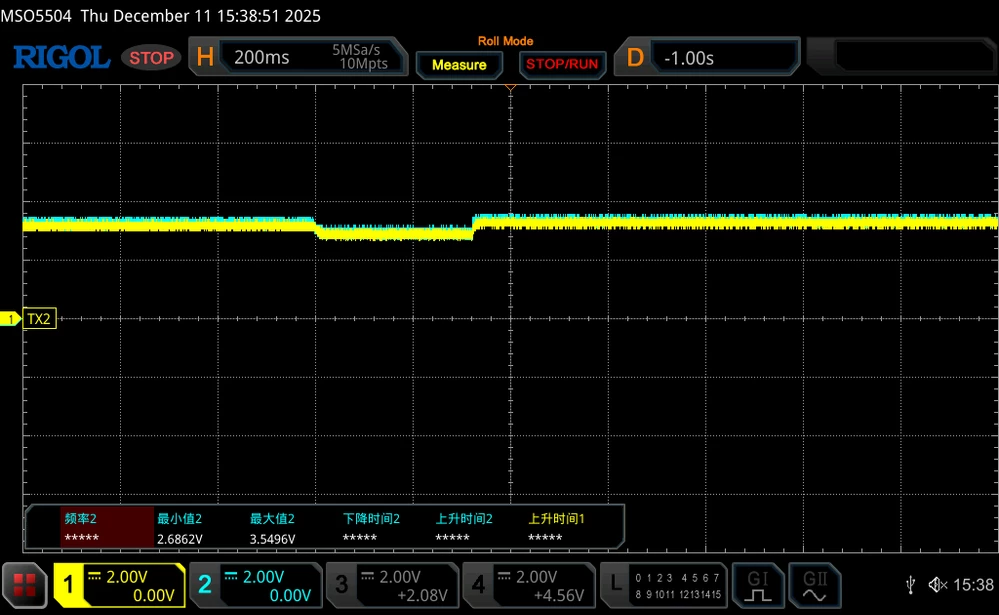Select the 最大值2 measurement item
Screen dimensions: 999x615
coord(272,528)
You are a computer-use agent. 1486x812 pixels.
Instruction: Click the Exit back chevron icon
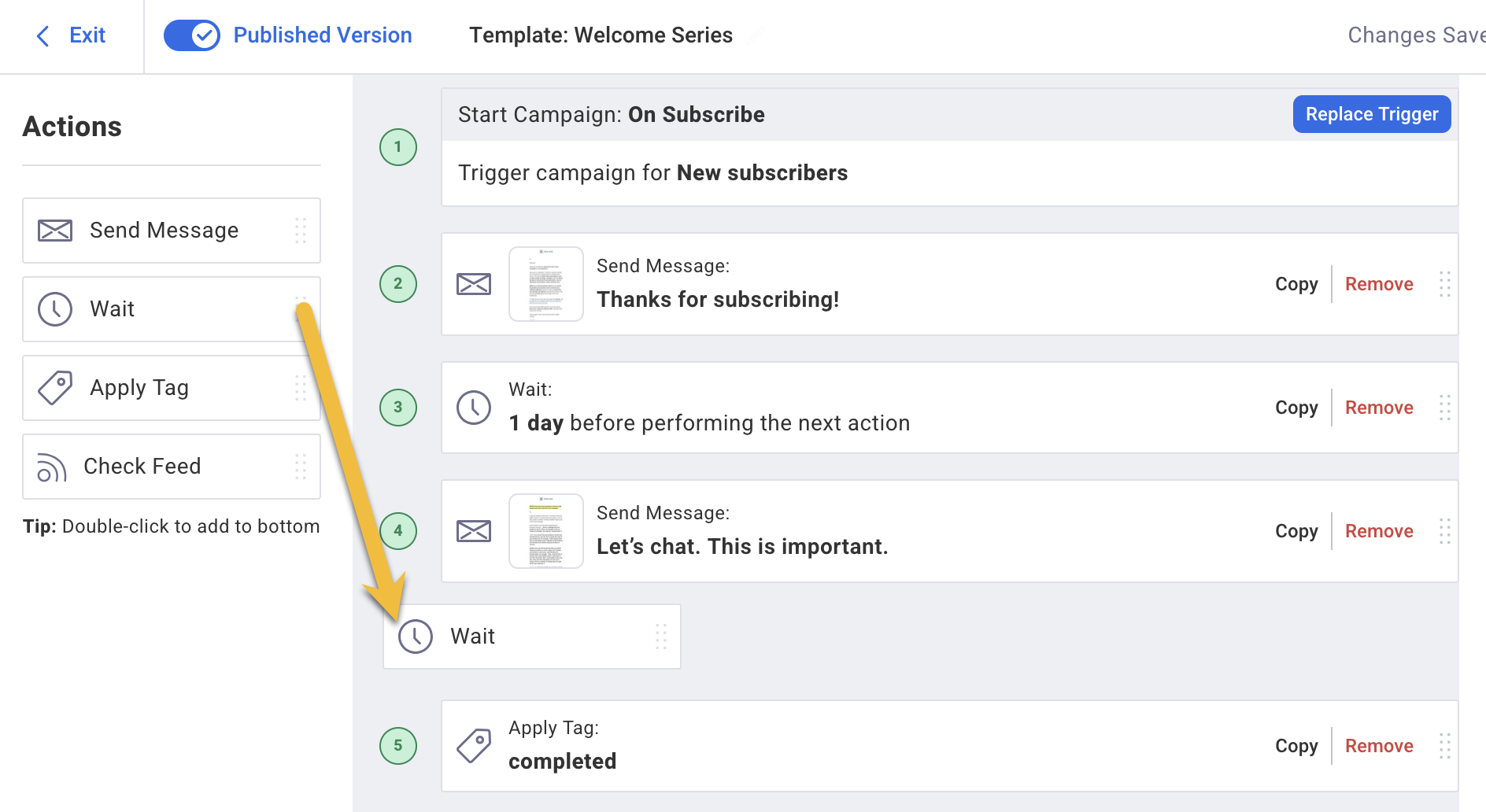(43, 35)
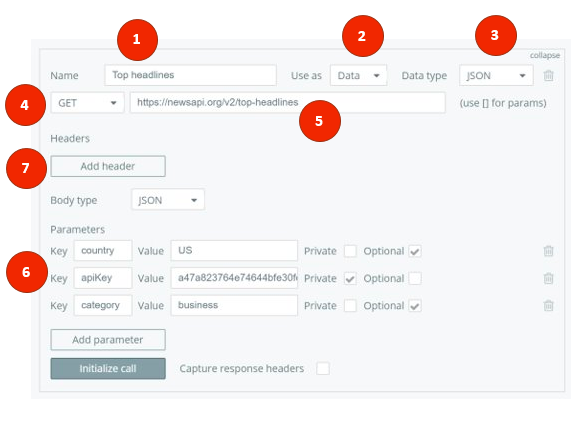Delete the Top headlines API call via trash icon
The image size is (587, 422).
pyautogui.click(x=548, y=76)
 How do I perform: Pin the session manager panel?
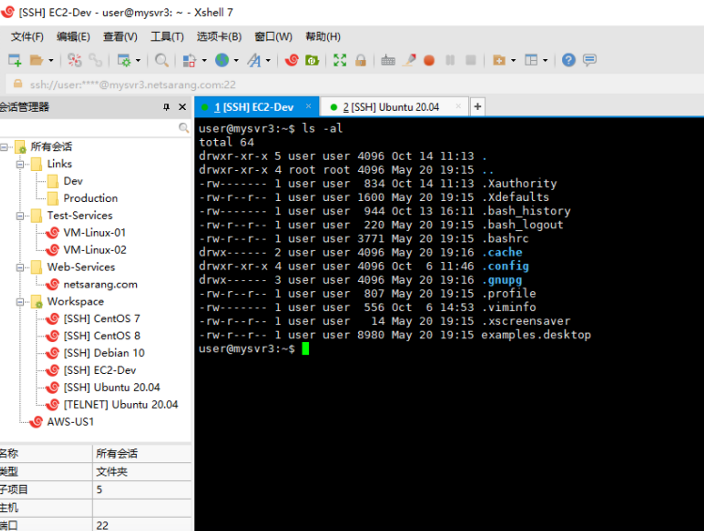click(166, 107)
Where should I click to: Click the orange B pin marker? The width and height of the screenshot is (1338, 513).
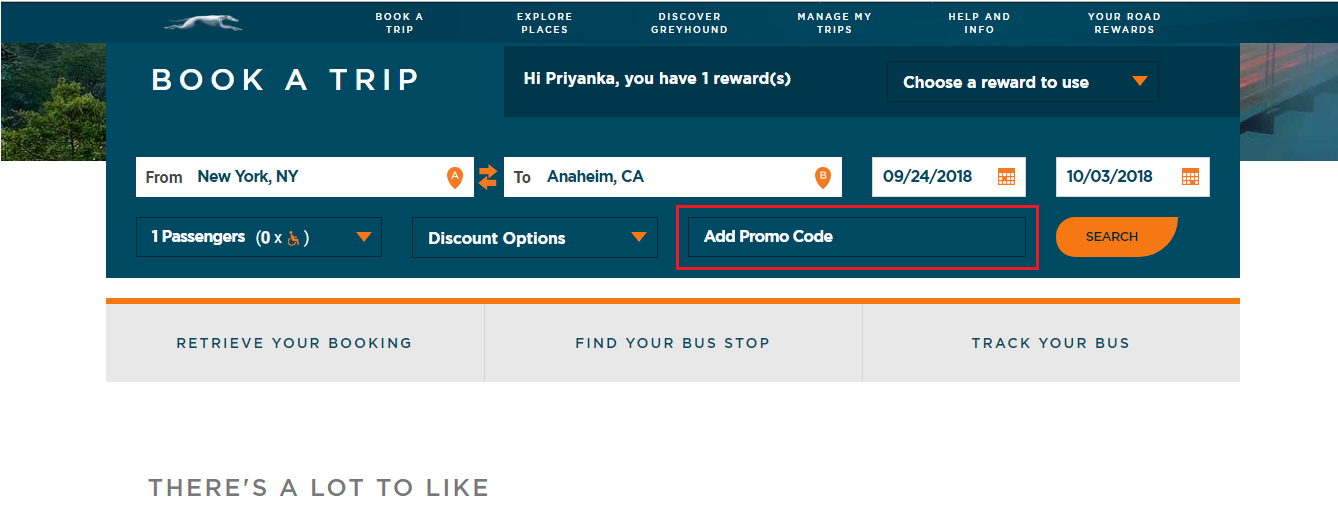pos(823,177)
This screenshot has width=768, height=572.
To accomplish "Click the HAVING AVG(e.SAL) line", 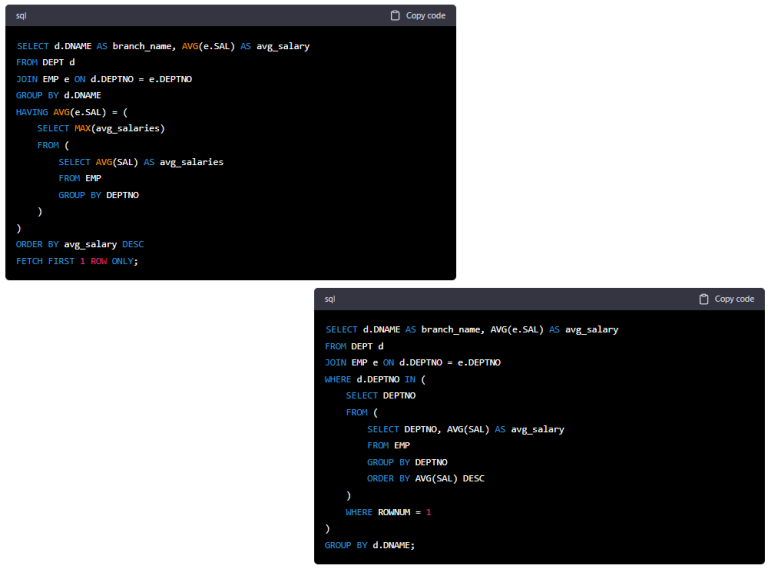I will point(71,112).
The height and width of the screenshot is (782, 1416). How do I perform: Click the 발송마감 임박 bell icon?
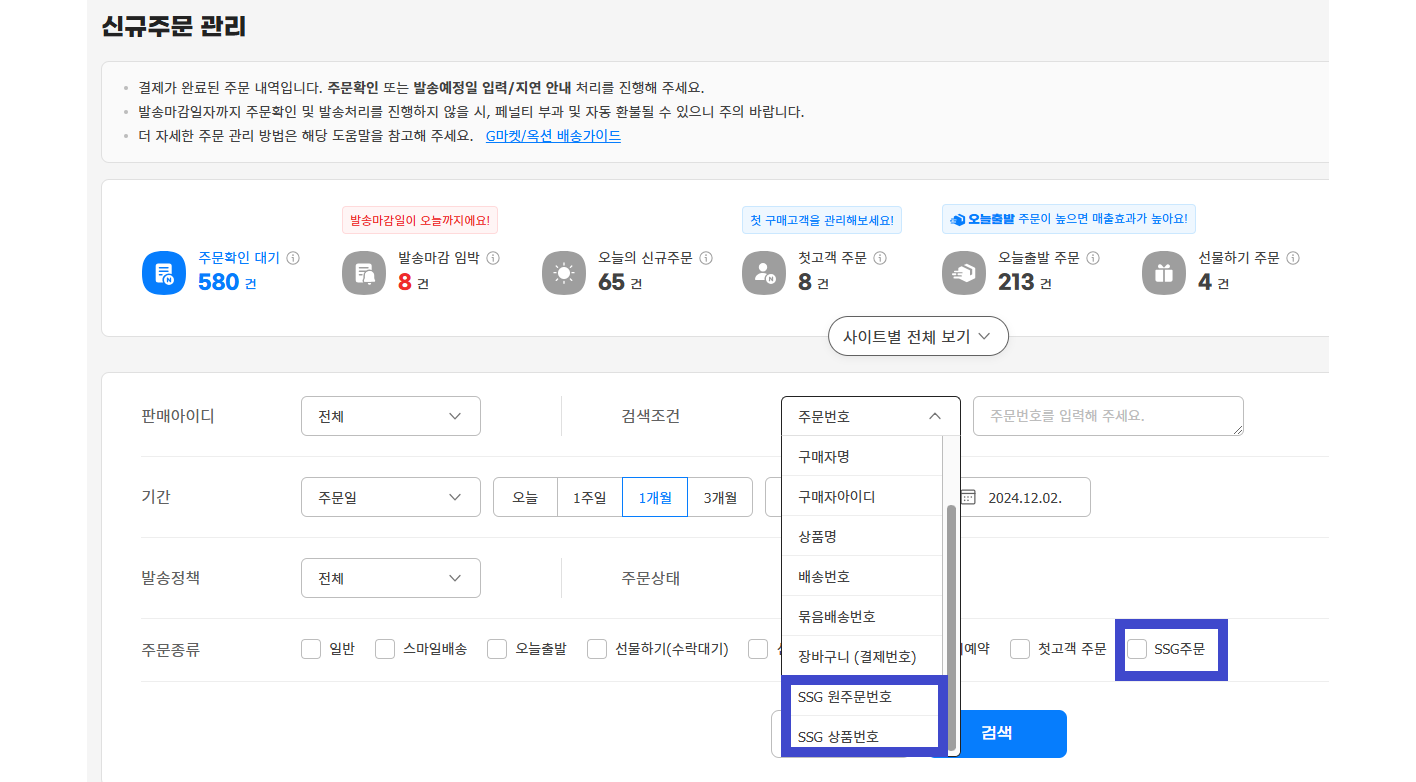[x=365, y=273]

+-------+

__Required action__
"Instruction: Click the Exit back chevron icon" marks the first line to copy, and "This screenshot has width=768, height=572." marks the last. Repeat that stretch above exactly, with no pictures.

__Answer box__
Instruction: Click the Exit back chevron icon
(43, 35)
Delete the Top headlines API call via trash icon
The image size is (587, 422).
pyautogui.click(x=548, y=76)
 How do I perform: Pin the session manager panel?
click(166, 107)
Where should I click to: Click the orange B pin marker? The width and height of the screenshot is (1338, 513).
pos(823,177)
This screenshot has width=768, height=572.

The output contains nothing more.